(Por Diego Nofal).- “No hay peor impacto ambiental que la pobreza”, repite Raúl Jalil como si la actividad extractiva representara la única salvación. Sin embargo, los propios datos demuestran que dos décadas de minería en Catamarca no lograron corregir las carencias estructurales: simplemente generaron un modelo dependiente y pasajero.
El gobernador promueve el litio, el cobre y el oro con un argumento atractivo, aunque la realidad indica que la provincia se convirtió en la única del país con decrecimiento económico acumulado.
La estadística derriba el relato oficial. Las proyecciones indican que el 45,8?% de los habitantes del Gran Catamarca se encuentra bajo la línea de pobreza y la indigencia trepa al 9,6?%. La administración reconoce un desempleo abierto bajo, del 3,8?%, pero oculta que dos de cada diez trabajadores necesitan una ocupación adicional para llegar a fin de mes. Mientras el gobernador defiende el modelo extractivo, el Producto Bruto Geográfico por habitante cayó un 0,7?% entre 2004 y 2024, incluso en pleno “boom” de inversiones.
Catamarca, con un pasivo social y un pasivo ambiental
El pasivo ambiental es igual de severo. La Corte de Justicia de Catamarca frenó la actividad en el Salar del Hombre Muerto porque los permisos carecían de un estudio de impacto acumulativo y porque el río Trapiche ya se había secado. Los vecinos de Fiambalá denuncian que los proyectos de litio amenazan la producción local y los humedales altoandinos que la sostienen.
Además, la Justicia condenó a Minera Alumbrera por contaminar suelos, aire y cursos de agua con cianuro, mercurio y uranio, elementos que siguen afectando a las comunidades cercanas.
El daño cultural completa el cuadro. Recientemente, la excavación para cañerías mineras destruyó un yacimiento arqueológico sin los permisos previos que exige la ley, evidenciando una lógica que prioriza la urgencia extractiva sobre la memoria indígena. Especialistas advierten que el avance extractivo sin controles rigurosos pone en peligro el patrimonio ancestral de la provincia, tal como ya ocurrió en la zona de El Rodeo.

Jalil, con un optimismo que los números desautorizan
Sin embargo, el gobernador insiste en un optimismo que los números desautorizan. En sus discursos, Raúl Jalil asocia automáticamente minería con bienestar y empleo, pero la tasa de ocupados demandantes, que roza el 20,3?%, revela que los puestos creados son insuficientes o de calidad tan precaria que obligan a buscar un segundo ingreso.
La promesa del derrame económico queda sepultada bajo una realidad donde Catamarca es la única provincia que decreció en dos décadas mientras la riqueza mineral se exporta en forma de concentrados sin agregar valor local.

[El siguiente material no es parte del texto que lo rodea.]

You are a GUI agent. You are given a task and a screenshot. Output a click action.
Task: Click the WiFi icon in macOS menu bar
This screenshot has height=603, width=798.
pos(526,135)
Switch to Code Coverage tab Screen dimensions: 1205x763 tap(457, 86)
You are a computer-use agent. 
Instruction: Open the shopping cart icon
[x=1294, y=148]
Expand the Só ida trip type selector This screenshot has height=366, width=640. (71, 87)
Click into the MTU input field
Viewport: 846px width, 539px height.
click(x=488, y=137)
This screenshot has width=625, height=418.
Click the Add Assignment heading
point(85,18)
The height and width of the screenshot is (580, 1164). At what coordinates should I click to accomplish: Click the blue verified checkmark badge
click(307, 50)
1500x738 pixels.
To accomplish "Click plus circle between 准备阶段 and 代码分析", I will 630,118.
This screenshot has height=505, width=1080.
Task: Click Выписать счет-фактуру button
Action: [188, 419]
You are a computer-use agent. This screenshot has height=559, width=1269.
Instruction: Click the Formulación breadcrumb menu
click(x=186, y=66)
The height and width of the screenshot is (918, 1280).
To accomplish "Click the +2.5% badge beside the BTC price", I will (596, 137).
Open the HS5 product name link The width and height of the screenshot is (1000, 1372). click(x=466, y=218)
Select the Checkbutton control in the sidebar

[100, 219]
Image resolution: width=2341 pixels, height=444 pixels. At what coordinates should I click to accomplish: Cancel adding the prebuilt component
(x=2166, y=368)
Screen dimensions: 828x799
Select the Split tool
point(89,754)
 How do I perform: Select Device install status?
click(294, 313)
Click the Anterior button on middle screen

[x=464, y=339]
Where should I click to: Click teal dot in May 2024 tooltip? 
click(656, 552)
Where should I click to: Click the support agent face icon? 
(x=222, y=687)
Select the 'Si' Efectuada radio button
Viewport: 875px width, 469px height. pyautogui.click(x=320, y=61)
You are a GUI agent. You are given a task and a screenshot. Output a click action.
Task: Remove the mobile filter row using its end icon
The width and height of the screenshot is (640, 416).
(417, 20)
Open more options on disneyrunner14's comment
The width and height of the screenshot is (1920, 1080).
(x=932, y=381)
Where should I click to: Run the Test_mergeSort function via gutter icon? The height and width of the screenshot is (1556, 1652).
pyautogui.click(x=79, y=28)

La frase del gobernador pretende justificar cualquier sacrificio en nombre de un futuro que nunca llega; sin embargo, los números demuestran que la pobreza no retrocedió, el ambiente se deterioró y la identidad cultural se resiente. Cambiar una verdad incómoda por un eslogan no es gobernar: es una maniobra que hipoteca el presente de los catamarqueños y les niega un desarrollo auténtico.